2。信用
毎夜毎夜、考える。
寝る前、ベッドに横になり、外を見る。
暗くて、でも木が揺れていて綺麗で、窓を開けていると、時々夜遅くまで歩いている女の子たちの笑い声が聞こえるときもある。
その度、私は羨んでしまう。
動けないけれど、風に揺れて葉っぱを揺らして人を和ませ、酸素を出してみんなに必要とされる木は、自由で価値のあるものだ。動くだけで人の邪魔になって、何かを話すと迷惑になる、二酸化炭素を放出する私とは大違い。きっと木も、私を迷惑がるんだろう。

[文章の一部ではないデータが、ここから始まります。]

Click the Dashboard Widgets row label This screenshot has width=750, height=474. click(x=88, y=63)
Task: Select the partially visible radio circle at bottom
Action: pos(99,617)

女の子たちは夜まで遊んでいても許されて、笑える何かがあって、一緒に居る人がいる。おしゃれをして楽しむことも出来るし、寂しくなったらきっと、親に与えられている携帯で、メールでも電話でも出来るんだろう。
私には、彼女たちが持っているものが何もない。
四時半、遅くて5時までとかいう、厳しい門限。
離れていった友達。
禁止されているお化粧。色さえついていないリップも、許されない。
どんなに懇願しても許されない携帯。理由は、私が知らない人と話したりするかもしれないからという、どんなに考えても意味の分からないもの。
心配してくれているのはわかる。
門限だってきっと、あまりに暗くなったら危ないと思うのだろう。別に反対するわけじゃない、でも夏ならせめて6時ぐらいまでがよかった。7時ぐらいまではまだまだ明るいし、宿題だって自分で責任を持ってやれるのに。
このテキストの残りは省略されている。